Source data:
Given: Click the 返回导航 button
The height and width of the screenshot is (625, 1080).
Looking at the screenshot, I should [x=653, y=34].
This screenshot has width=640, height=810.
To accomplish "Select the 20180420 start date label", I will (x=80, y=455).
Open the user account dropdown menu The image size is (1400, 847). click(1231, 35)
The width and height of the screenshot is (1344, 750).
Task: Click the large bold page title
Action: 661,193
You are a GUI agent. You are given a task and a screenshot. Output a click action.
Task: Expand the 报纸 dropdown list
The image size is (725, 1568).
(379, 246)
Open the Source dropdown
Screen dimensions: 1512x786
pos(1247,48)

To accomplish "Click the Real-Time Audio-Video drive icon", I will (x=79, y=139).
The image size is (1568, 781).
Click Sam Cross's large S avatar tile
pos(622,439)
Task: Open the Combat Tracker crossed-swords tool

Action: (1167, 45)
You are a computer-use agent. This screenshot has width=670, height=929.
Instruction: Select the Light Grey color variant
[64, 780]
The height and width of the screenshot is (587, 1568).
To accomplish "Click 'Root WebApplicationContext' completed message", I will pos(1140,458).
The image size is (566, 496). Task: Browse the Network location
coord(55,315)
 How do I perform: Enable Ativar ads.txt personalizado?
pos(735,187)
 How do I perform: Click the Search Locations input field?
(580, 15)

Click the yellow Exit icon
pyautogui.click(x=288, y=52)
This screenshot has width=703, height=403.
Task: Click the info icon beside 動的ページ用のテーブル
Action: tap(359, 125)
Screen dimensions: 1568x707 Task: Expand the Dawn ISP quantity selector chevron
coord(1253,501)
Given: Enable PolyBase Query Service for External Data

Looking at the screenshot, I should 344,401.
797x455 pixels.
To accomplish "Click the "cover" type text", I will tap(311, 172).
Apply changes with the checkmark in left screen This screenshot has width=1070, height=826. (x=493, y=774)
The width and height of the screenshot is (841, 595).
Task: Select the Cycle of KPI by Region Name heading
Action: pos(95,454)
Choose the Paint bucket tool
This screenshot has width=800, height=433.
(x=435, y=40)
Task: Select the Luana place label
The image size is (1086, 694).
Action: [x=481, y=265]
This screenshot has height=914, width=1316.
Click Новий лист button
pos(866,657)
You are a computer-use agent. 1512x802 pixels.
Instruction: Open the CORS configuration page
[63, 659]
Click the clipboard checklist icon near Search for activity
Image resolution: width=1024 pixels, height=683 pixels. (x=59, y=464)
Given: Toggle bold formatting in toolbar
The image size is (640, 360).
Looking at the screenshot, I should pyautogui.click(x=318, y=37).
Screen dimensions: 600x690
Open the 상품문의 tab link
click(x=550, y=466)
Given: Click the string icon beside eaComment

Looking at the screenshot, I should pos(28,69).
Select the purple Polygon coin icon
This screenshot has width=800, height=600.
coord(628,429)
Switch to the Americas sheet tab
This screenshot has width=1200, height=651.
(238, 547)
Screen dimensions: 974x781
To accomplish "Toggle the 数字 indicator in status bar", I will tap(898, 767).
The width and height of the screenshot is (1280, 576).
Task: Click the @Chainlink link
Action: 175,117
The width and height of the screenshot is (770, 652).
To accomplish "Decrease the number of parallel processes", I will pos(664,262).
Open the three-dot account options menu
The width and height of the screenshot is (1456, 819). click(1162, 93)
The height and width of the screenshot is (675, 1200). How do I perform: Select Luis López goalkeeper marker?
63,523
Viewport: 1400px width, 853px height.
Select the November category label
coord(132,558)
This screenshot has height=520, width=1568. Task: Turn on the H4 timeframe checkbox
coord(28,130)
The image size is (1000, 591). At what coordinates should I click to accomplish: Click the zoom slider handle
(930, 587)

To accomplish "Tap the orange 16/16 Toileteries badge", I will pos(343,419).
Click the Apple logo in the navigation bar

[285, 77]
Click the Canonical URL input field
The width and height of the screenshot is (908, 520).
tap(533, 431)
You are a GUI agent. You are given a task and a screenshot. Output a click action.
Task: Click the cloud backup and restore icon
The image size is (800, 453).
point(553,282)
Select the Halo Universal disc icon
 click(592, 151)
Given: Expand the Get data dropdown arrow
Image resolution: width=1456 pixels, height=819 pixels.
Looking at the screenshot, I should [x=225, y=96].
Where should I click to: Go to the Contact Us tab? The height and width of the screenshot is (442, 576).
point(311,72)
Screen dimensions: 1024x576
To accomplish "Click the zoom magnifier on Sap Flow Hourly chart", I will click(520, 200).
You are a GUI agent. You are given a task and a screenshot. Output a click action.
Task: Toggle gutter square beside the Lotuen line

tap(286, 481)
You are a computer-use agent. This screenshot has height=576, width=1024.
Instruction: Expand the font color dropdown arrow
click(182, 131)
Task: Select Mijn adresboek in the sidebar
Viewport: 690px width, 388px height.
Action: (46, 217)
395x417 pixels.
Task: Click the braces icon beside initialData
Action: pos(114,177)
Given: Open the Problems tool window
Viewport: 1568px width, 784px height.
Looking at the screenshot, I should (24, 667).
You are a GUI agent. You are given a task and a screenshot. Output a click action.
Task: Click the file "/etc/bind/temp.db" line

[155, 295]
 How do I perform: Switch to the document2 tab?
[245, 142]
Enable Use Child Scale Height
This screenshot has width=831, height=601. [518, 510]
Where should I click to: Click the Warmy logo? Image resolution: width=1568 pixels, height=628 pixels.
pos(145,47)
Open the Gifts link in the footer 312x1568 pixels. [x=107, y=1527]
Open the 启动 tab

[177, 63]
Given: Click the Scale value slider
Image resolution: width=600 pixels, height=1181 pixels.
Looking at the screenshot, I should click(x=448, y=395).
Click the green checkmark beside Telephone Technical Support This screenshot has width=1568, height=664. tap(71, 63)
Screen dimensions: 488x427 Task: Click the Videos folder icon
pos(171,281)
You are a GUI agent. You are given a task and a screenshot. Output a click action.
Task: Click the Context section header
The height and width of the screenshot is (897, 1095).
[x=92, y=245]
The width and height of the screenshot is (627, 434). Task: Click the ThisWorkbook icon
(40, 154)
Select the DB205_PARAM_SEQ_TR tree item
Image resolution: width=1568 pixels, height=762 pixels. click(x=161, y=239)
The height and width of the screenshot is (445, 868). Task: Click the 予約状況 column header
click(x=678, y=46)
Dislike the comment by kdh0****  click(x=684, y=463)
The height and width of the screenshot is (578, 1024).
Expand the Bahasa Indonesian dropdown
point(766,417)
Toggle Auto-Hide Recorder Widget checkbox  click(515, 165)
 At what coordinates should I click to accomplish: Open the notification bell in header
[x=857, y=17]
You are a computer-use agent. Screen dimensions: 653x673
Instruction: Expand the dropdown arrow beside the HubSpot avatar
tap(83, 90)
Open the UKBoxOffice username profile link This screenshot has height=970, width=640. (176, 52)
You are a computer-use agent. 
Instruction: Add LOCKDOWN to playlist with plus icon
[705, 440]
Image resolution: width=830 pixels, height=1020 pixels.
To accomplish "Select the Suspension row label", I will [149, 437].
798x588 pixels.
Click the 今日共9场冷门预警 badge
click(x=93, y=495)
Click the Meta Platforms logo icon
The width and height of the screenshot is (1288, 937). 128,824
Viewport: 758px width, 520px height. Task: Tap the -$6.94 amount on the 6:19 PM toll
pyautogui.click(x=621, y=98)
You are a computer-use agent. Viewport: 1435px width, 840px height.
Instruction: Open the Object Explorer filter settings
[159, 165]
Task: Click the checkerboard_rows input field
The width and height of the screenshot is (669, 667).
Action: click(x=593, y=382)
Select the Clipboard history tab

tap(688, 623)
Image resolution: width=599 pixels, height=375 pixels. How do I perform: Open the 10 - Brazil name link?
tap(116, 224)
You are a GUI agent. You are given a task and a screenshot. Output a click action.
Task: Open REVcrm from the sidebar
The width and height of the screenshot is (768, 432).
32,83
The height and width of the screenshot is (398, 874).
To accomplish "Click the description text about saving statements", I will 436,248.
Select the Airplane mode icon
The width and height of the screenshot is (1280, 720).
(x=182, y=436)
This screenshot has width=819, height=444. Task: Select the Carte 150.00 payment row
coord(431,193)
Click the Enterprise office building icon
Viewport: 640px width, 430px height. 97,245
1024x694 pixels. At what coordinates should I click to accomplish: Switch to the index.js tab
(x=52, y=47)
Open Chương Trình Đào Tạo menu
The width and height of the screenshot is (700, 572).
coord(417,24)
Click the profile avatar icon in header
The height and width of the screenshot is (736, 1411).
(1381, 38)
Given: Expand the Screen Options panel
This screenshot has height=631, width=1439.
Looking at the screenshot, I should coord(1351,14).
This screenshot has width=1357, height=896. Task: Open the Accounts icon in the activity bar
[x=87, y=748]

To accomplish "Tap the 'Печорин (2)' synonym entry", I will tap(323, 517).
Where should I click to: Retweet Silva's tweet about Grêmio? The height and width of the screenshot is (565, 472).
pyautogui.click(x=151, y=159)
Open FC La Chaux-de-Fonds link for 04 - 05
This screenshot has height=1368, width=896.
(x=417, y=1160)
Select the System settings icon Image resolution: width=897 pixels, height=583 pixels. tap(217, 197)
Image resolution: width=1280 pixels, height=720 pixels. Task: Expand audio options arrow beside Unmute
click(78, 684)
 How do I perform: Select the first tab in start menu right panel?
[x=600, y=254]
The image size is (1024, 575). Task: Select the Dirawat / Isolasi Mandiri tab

### The task
Where the line with "Task: Expand the 报纸 dropdown list" ends, your copy should end too; please return exactly the lines from the first line of the data through it.

### Completed task
Given: Click the 返回导航 button
The height and width of the screenshot is (625, 1080).
Looking at the screenshot, I should [x=653, y=34].
This screenshot has width=640, height=810.
To accomplish "Select the 20180420 start date label", I will (x=80, y=455).
Open the user account dropdown menu The image size is (1400, 847). click(1231, 35)
The width and height of the screenshot is (1344, 750).
Task: Click the large bold page title
Action: 661,193
You are a GUI agent. You are given a task and a screenshot. Output a click action.
Task: Expand the 报纸 dropdown list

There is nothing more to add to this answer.